Probeer het zelf>
Hervat de tekst over aardwarmte en schrijf verder na de laatste zin.

Fragment uit tekst>
------------------------------------
Aardwarmte is warmte die afkomstig is van het binnenste van de aarde en wordt ook geothermie genoemd. Hoewel er na jaren van relatieve forse groei in 2021 sprake leek te zijn van stagnatie, is aardwarmte in 2022 wederom toegenomen. Aardwarmte was in 2022 goed voor 2 procent van het eindverbruik van energie uit hernieuwbare bronnen.
Onttrokken warmte (TJ) | |
---|---|
2008 | 96 |
2009 | 142 |
2010 | 318 |
2011 | 316 |
2012 | 495 |
2013 | 993 |
2014 | 1502 |
2015 | 2448 |
2016 | 2844 |
2017 | 3047 |
2018 | 3731 |
2019 | 5564 |
2020 | 6185 |
2021 | 6327 |
2022** | 6798 |
**Nader voorlopige cijfers |
6.1 Aardwarmte
Ontwikkelingen
Sinds eind 2008 wordt in Nederland gebruik gemaakt van aardwarmte. In eerste instantie ging het om één glastuinbouwbedrijf dat op dit moment op twee plaatsen aardwarmte wint. Het succes van dit project heeft de belangstelling aangewakkerd en in 2022 zijn er in totaal 22 projecten in gebruik. De projecten kunnen weleens stil komen te liggen wegens technische problemen met de boorputten, risico op vervuiling van de bodem en seismische risico’s.
------------------------------------
Items uit een verzameling>
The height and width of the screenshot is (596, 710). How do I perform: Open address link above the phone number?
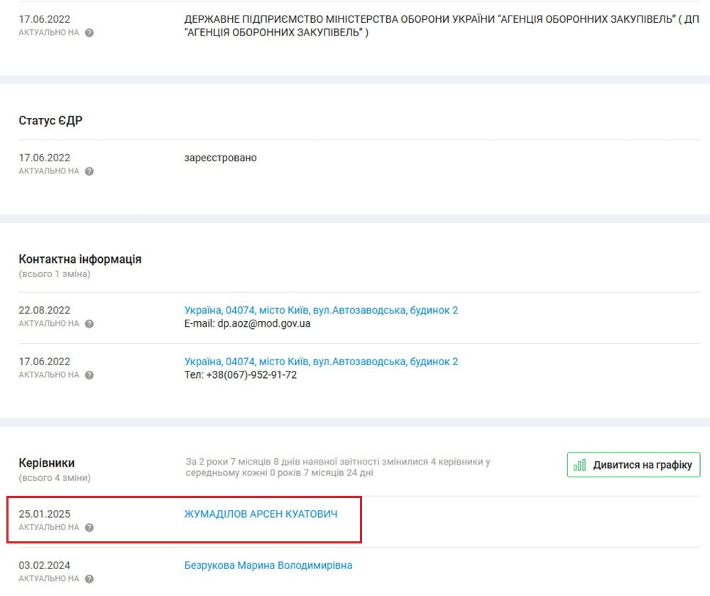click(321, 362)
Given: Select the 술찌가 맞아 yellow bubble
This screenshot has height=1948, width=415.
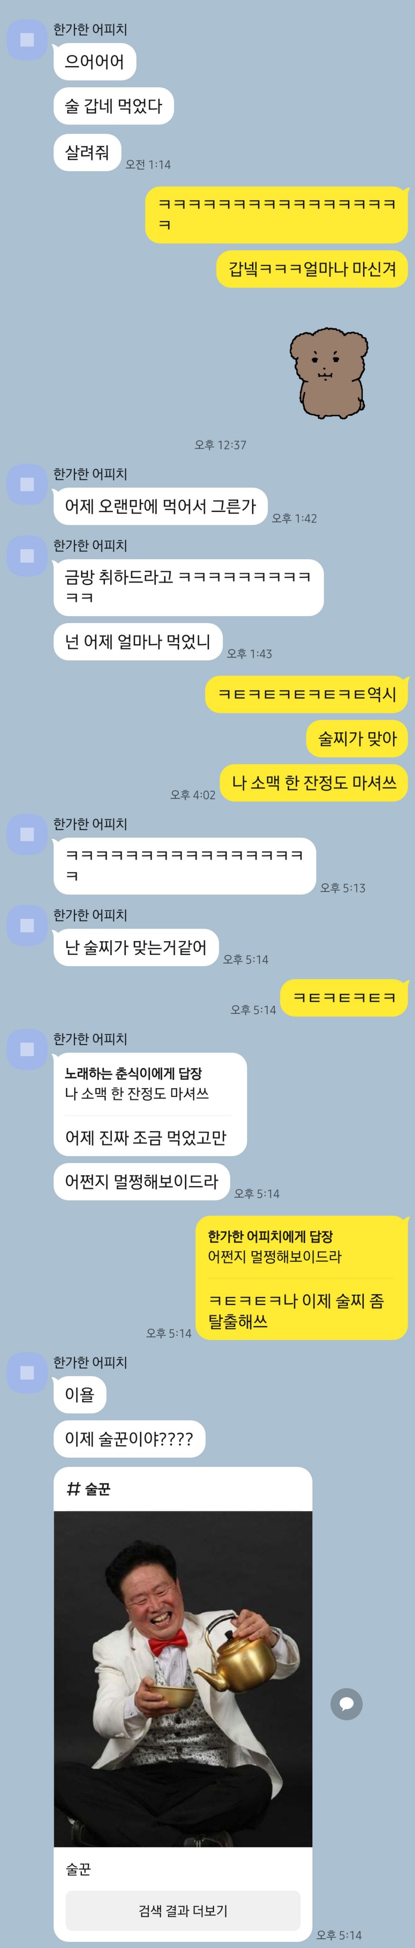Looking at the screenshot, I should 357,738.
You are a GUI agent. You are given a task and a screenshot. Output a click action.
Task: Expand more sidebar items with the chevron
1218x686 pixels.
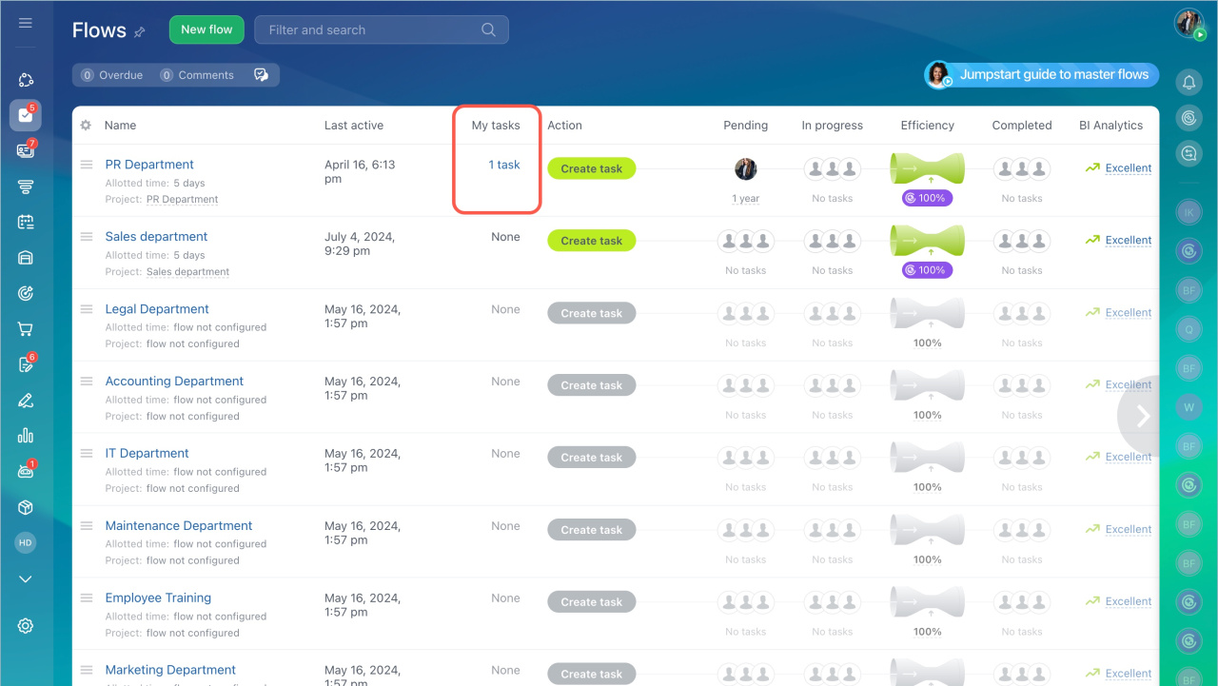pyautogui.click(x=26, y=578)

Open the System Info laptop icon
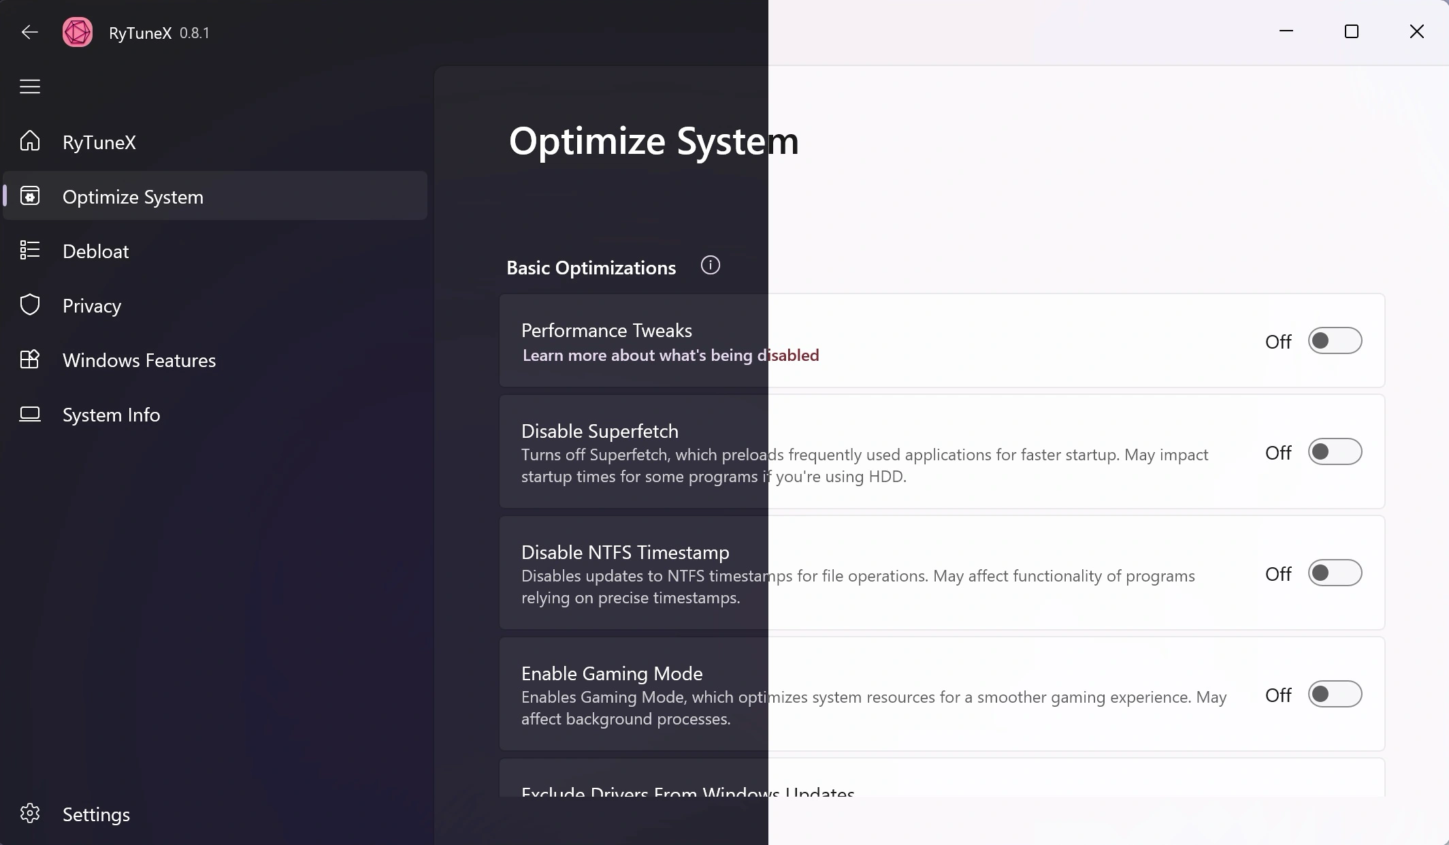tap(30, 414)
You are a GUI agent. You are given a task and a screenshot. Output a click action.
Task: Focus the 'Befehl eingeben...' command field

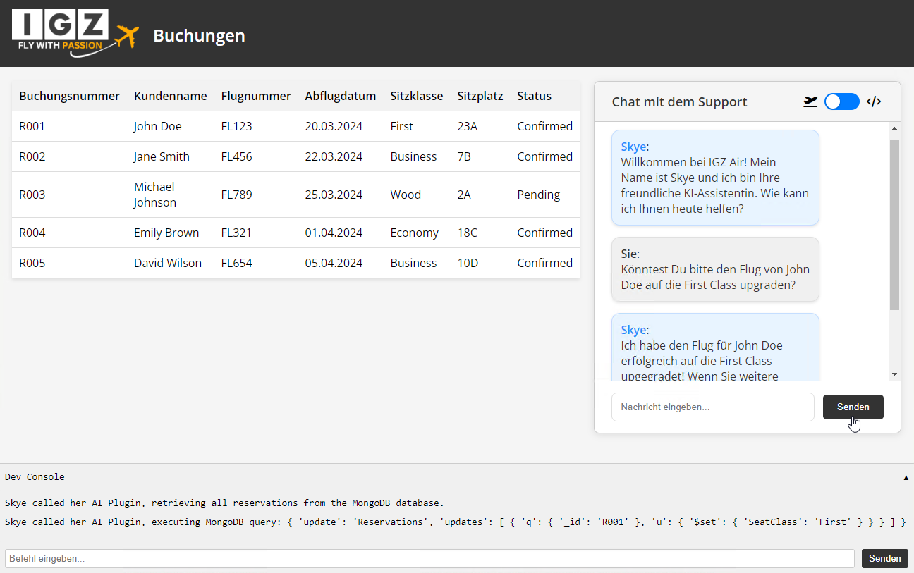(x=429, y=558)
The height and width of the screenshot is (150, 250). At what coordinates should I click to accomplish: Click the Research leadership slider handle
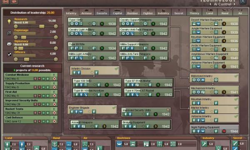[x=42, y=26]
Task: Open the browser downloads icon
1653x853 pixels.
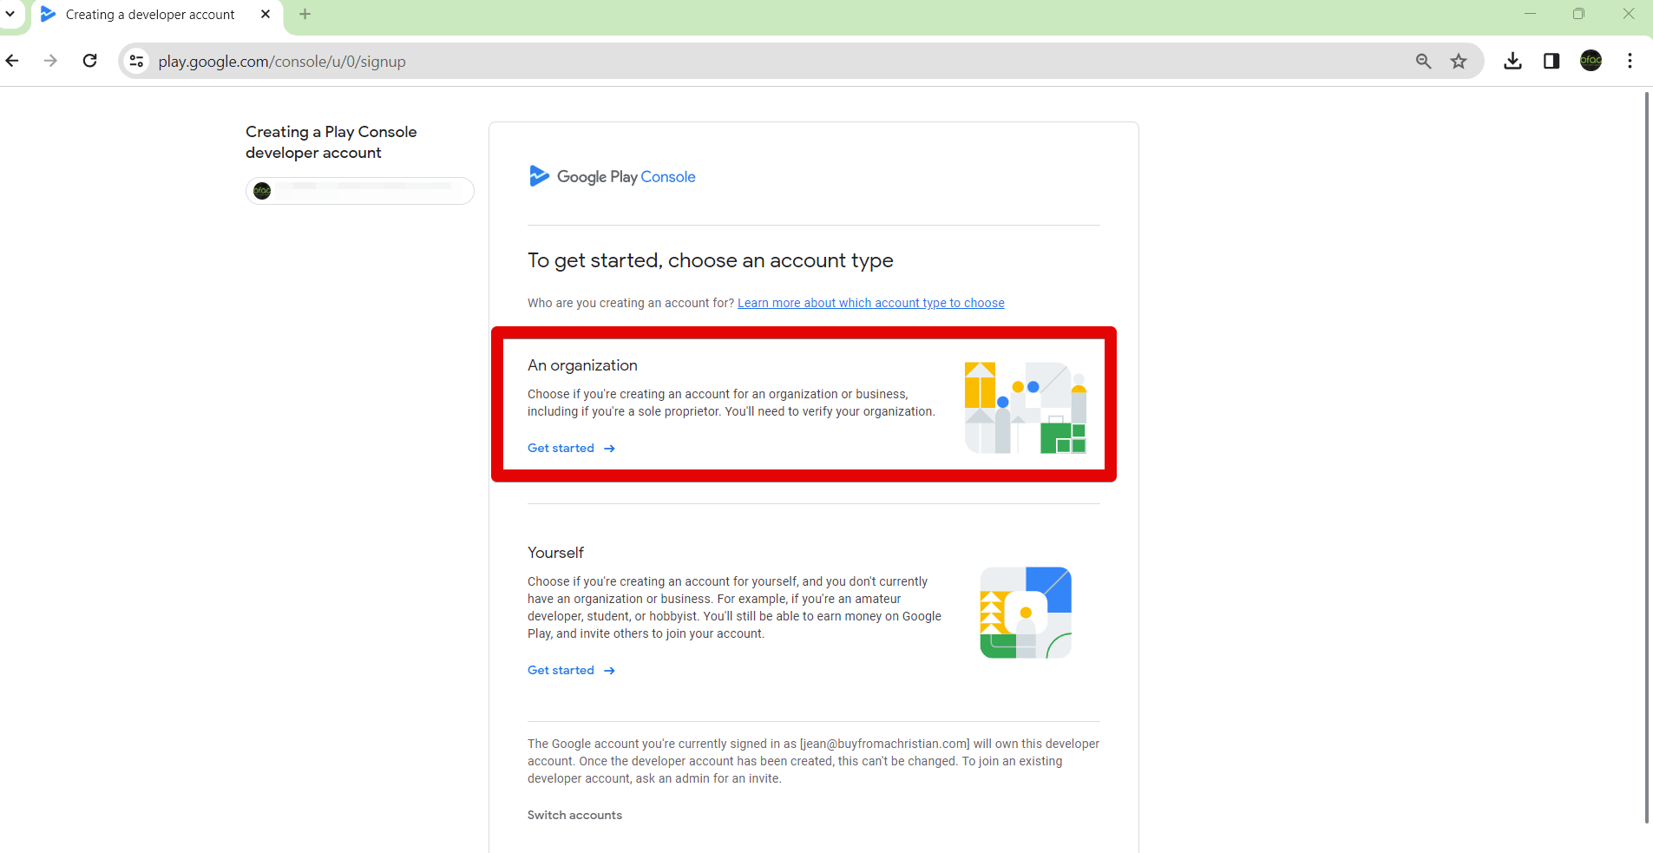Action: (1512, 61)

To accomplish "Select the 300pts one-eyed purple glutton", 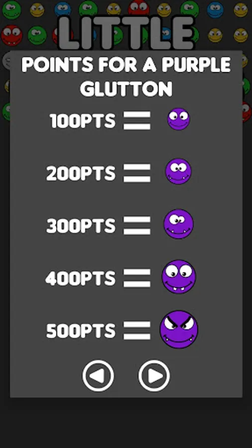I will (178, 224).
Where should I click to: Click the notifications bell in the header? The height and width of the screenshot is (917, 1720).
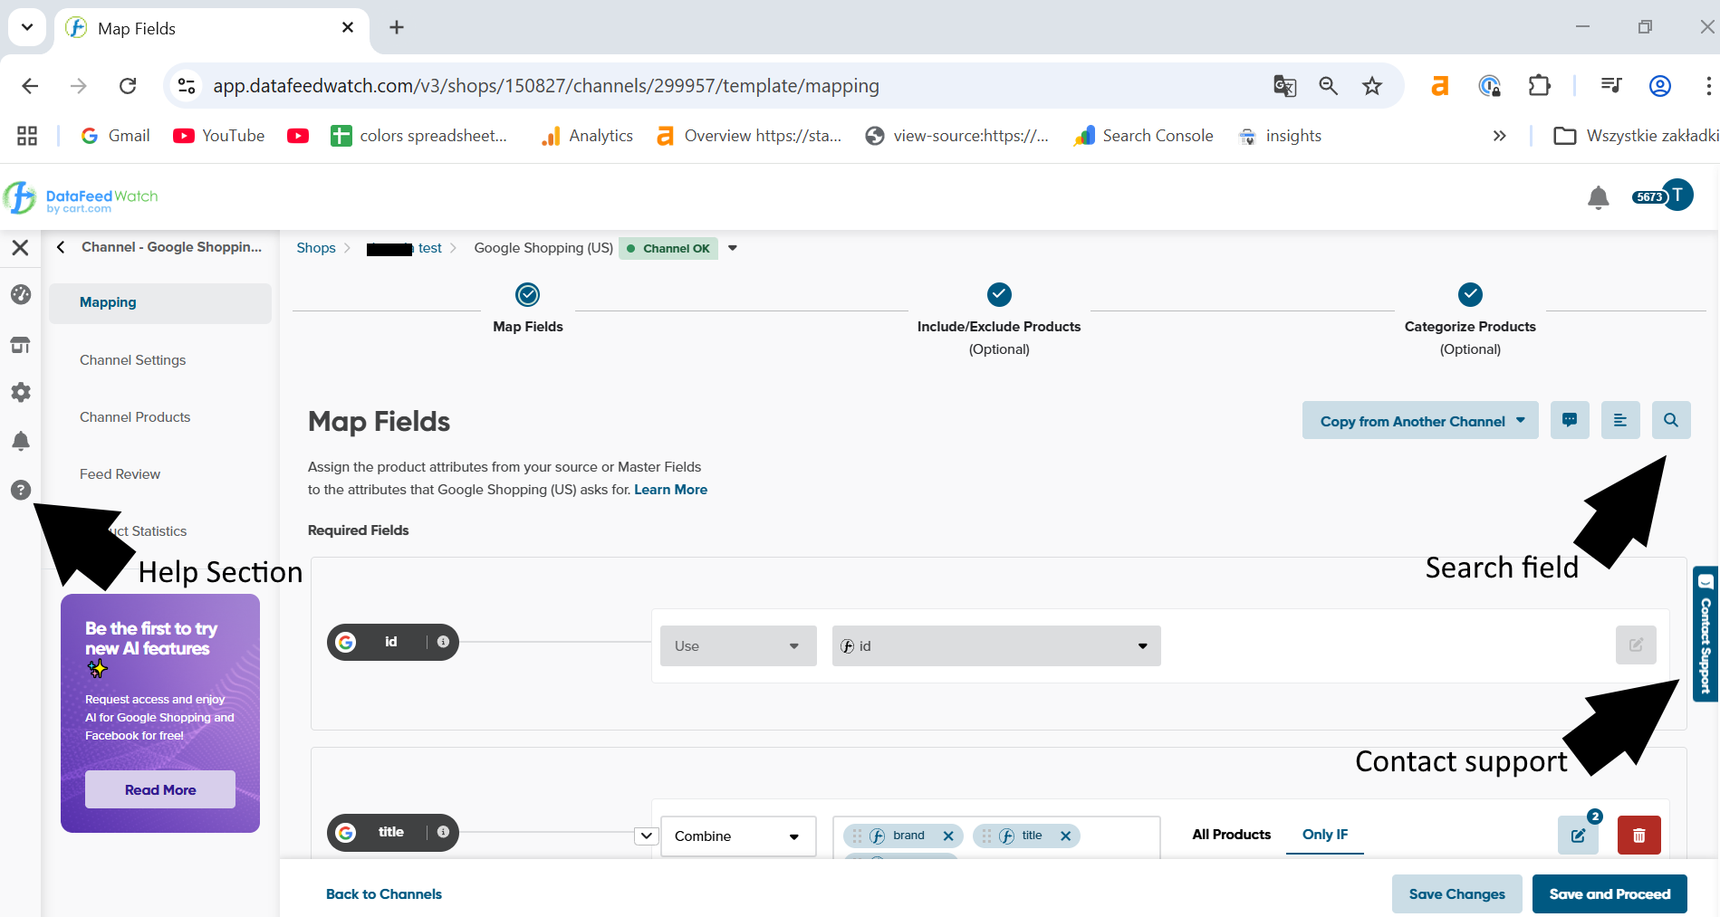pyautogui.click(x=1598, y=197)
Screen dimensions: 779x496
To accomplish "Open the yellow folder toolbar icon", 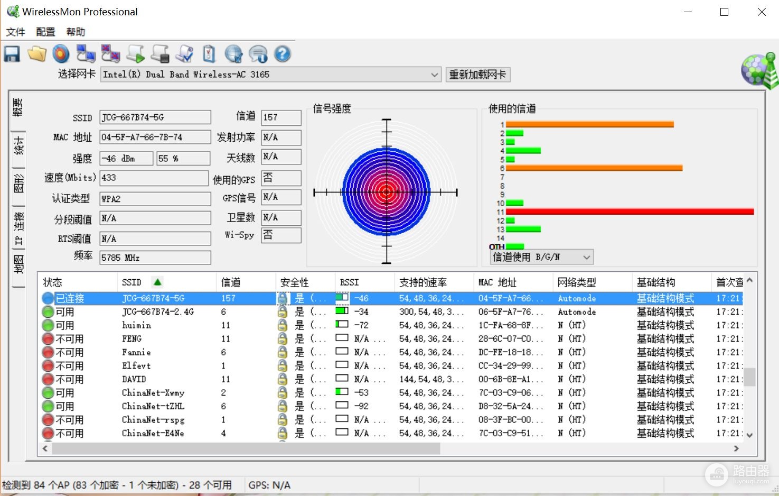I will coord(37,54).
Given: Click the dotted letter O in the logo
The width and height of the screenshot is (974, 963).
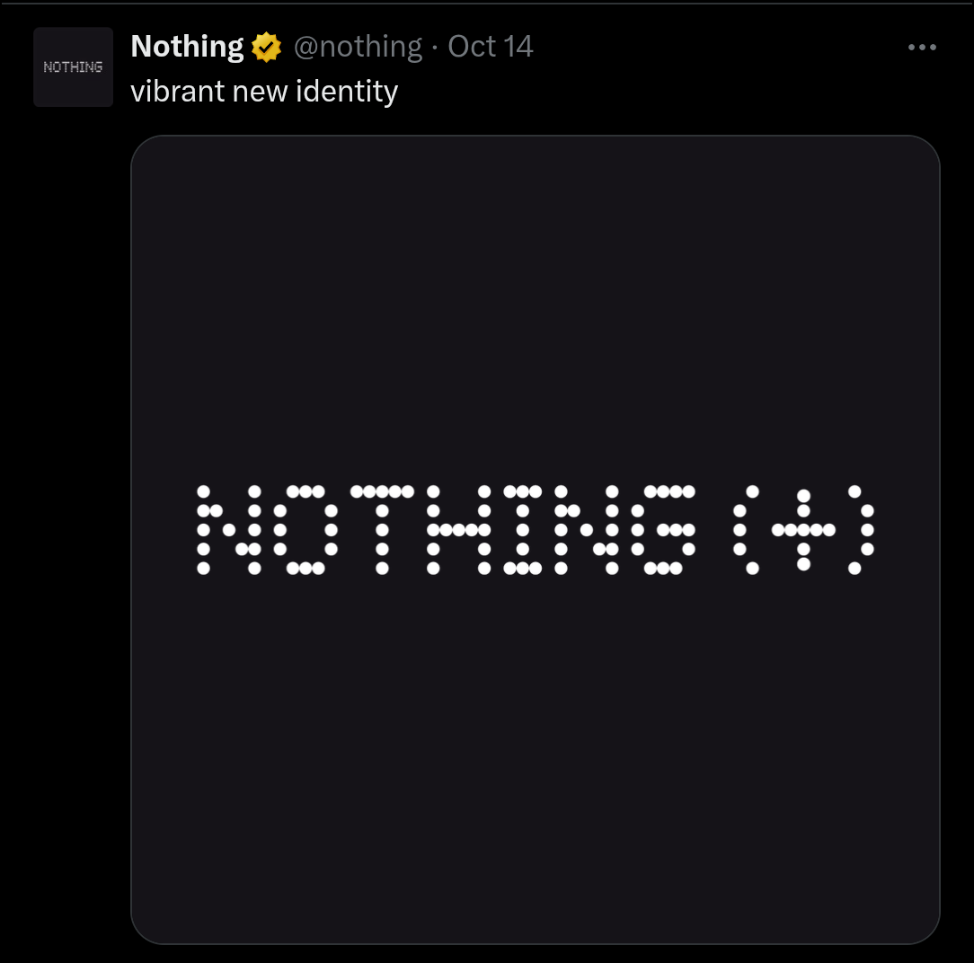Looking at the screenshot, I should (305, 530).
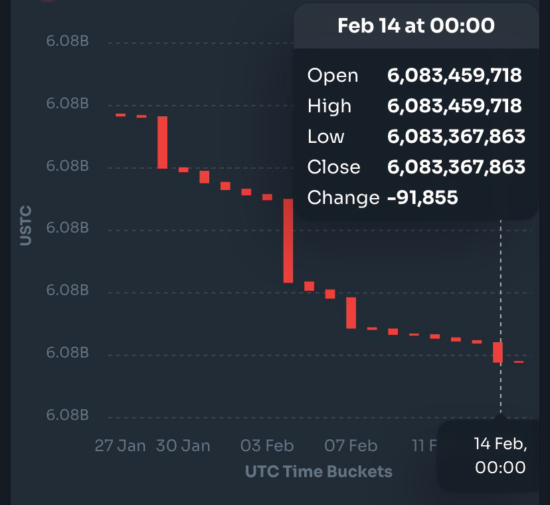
------------------------------------
Uitwerking van opdracht>
De kosten van diepe bodemenergie zitten vooral in het boren van de put tot een diepte van één kilometer of meer. Het lastige punt daarbij is dat er geen garantie is op succes bij het boren. Om de ontwikkeling van diepe bodemenergie te stimuleren en de risico’s voor de initiatiefnemers te beperken, heeft de overheid een regeling in het leven geroepen die een gedeelte van het risico op het misboren afdekt. De regeling (RNES Aardwarmte) is verlengd tot en met 2023.
Vanaf 2012 komen projecten voor diepe bodemenergie ook in aanmerking voor SDE(+)(+)-subsidie. Diepe bodemenergie heeft per joule hernieuwbare energie relatief weinig subsidie nodig, waardoor het in de beginjaren van de competitieve SDE++ regeling weinig last van concurrentie met andere technieken. In de afgelopen jaren is hier verandering in te zien; andere technieken (voornamelijk zon en wind) worden steeds goedkoper, waardoor diepe bodemenergie in sommige gevallen toch achteraan de rij van subsidieaanvragen belandt.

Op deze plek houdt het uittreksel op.